Библиотека
Теология
Конфессии
Иностранные языки
Другие проекты
|
Ваш комментарий о книге
Содержание
V. ОБЫВАТЕЛЬСКИЕ МЕТОДЫ КРИТИКИ
1956
Но прошли годы, и все эти мракобесы исчезли под могучим воздействием
советской общественности. В газетах и журналах все чаще стали появляться
статьи, восхваляющие великое воспитательное значение сказок.
Теперь уже считается общепризнанной истиной, что сказка
совершенствует, обогащает и гуманизирует детскую психику, так как
слушающий сказку ребенок чувствует себя ее активным участником и всегда
отождествляет себя с темп из ее персонажей, кто борется за справедливость,
добро и свободу. В этом-то деятельном сочувствии малых детей благородным
и мужественным героям литературного вымысла и заключается основное
воспитательное значение сказки.
Как же, в самом деле, не радоваться за новое поколение ребят!
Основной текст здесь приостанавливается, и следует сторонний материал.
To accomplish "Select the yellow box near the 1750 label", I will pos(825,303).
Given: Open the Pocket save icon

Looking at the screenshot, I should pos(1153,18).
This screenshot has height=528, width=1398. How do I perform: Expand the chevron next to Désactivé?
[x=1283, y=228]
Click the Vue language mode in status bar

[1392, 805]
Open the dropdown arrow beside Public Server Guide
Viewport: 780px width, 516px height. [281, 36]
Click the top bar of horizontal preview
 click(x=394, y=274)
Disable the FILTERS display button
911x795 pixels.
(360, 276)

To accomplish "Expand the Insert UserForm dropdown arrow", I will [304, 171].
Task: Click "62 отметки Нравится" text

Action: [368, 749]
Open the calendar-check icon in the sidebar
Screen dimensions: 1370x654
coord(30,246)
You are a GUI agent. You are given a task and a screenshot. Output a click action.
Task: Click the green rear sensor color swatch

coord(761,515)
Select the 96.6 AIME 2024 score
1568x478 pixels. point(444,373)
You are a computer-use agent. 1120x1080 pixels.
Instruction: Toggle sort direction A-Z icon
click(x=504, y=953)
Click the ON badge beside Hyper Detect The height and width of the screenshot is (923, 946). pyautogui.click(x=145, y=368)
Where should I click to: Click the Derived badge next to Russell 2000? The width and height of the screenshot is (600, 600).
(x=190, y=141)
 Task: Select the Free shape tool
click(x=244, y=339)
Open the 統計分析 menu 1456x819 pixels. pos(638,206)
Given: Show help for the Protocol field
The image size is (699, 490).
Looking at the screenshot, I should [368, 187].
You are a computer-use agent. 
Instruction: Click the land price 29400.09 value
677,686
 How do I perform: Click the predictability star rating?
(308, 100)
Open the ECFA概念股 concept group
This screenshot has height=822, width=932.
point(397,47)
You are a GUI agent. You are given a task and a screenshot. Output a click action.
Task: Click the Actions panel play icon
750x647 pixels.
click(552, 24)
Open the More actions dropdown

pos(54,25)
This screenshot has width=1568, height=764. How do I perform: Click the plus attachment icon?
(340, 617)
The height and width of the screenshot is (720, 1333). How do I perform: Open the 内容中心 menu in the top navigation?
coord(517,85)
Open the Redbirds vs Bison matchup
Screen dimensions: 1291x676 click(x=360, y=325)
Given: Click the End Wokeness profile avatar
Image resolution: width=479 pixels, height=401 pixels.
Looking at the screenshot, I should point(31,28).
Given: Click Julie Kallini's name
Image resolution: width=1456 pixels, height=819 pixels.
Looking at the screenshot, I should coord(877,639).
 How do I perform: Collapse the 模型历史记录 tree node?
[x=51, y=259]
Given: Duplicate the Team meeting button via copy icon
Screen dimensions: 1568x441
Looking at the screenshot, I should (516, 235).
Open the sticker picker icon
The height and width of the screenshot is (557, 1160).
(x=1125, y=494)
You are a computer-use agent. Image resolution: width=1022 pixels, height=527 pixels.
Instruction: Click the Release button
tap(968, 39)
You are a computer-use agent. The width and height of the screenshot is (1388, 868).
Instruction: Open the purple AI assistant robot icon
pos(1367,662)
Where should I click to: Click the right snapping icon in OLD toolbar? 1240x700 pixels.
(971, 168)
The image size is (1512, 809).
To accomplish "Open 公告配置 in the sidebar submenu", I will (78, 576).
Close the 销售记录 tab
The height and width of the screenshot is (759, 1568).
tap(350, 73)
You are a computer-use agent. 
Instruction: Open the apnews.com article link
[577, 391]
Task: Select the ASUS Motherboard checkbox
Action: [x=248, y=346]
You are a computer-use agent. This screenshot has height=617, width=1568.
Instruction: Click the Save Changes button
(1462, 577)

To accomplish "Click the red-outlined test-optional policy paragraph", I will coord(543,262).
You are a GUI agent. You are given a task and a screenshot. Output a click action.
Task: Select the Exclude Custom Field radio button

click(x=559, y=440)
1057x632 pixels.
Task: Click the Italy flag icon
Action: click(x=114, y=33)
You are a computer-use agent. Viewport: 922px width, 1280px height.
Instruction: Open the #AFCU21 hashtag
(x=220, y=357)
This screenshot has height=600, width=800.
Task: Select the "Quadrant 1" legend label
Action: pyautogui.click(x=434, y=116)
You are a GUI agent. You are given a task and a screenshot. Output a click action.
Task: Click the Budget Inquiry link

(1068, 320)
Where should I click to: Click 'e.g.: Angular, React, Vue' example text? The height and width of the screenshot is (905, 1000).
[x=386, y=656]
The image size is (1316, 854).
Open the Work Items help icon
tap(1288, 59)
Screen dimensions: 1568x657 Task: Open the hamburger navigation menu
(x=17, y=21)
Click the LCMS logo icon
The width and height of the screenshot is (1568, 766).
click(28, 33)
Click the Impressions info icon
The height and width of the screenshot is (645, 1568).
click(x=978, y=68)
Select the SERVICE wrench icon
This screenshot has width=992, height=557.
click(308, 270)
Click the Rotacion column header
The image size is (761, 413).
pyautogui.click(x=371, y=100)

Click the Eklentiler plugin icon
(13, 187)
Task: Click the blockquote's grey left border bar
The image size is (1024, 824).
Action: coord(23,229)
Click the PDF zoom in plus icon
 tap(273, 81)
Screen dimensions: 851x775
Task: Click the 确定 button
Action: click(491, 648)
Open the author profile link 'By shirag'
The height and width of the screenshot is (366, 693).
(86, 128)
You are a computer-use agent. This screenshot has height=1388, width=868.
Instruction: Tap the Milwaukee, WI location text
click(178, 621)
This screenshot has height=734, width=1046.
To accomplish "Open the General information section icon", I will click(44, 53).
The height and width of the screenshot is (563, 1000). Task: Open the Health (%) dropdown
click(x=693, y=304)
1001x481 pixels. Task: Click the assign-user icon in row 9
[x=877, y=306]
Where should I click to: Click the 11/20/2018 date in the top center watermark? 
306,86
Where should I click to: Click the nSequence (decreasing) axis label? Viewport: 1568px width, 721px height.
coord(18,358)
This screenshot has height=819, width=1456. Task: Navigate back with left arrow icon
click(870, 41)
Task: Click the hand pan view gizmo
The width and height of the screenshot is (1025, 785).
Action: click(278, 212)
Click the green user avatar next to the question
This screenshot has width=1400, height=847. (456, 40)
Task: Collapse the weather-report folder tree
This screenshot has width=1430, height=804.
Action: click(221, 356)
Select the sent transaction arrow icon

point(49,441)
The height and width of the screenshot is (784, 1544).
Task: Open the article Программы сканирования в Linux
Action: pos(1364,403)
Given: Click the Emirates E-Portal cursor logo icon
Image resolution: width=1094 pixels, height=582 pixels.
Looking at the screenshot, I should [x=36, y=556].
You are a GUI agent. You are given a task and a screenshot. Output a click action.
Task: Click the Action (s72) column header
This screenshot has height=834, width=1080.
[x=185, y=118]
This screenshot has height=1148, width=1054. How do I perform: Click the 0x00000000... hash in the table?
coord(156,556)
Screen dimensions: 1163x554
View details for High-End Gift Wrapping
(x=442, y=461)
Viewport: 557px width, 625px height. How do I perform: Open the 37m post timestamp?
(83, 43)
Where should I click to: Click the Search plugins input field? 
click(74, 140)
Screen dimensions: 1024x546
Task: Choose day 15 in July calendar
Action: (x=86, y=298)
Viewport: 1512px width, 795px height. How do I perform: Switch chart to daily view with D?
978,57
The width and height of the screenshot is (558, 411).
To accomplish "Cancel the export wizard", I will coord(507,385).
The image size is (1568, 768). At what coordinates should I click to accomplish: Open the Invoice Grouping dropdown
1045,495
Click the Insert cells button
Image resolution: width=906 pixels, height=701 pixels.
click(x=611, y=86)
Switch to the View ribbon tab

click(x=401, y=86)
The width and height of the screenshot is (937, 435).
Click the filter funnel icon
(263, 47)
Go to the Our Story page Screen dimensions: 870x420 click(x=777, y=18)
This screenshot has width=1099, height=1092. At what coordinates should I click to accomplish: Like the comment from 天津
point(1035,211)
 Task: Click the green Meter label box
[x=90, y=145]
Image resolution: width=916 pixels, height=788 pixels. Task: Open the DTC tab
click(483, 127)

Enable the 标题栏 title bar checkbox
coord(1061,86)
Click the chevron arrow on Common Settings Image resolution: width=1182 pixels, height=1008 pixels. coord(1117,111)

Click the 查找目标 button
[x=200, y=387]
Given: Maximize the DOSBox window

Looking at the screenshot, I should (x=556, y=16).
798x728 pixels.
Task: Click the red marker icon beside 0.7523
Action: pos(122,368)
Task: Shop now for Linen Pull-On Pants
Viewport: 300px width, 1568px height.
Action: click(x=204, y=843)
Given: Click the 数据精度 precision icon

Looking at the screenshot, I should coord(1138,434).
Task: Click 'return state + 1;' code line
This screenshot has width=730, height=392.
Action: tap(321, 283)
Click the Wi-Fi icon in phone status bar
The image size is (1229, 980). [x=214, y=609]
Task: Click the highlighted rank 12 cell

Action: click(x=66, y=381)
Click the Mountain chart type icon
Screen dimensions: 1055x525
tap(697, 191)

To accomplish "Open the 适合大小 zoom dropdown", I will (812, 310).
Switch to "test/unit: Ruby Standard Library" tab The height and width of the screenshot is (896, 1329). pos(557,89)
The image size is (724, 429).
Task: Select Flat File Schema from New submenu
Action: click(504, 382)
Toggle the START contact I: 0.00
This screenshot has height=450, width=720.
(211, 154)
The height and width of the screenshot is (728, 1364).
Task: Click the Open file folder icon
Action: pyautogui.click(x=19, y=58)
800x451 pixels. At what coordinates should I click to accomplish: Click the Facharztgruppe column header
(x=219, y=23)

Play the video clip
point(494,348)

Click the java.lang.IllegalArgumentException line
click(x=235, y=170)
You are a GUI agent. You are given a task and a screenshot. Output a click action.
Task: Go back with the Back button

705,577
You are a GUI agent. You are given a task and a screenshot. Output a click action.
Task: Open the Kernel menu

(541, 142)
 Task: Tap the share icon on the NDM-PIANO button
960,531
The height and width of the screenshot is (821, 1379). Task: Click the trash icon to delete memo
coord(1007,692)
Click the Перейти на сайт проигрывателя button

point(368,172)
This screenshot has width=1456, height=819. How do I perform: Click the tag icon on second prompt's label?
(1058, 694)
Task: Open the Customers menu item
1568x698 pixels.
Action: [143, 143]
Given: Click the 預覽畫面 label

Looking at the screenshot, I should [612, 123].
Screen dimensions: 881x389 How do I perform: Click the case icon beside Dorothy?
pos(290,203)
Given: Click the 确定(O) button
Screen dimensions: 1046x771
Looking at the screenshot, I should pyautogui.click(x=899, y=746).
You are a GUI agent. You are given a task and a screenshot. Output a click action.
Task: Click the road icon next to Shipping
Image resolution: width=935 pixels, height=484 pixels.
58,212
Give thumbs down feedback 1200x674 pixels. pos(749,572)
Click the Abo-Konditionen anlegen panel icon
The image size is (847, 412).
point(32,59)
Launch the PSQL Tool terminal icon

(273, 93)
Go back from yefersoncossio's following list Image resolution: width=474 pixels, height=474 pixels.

Наконец-то им будет дана, и притом в самом обильном количестве, витаминная,
сытная духовная пища, обеспечивающая детям нормальный и правильный
умственный рост. Давно уже не встретишь в печати таких смельчаков, которые
решились бы открыто и прямо выступить против фантастических сказок.
Да и в жизни, в быту, на практике сказка уж никому не страшна:
столичные и областные издательства беспрепятственно снабжают детей
украинскими, азербайджанскими, китайскими, индийскими, румынскими
сказками, не говоря уже о датских, французских, немецких… Тема об огульной
зловредности сказок сдана в архив – и забыта. Теперь вопрос переносится
в более узкую сферу: не вредна ли ребенку та или иная определенная сказка?
Не наносит ли она его психике какой-нибудь тяжкой травмы?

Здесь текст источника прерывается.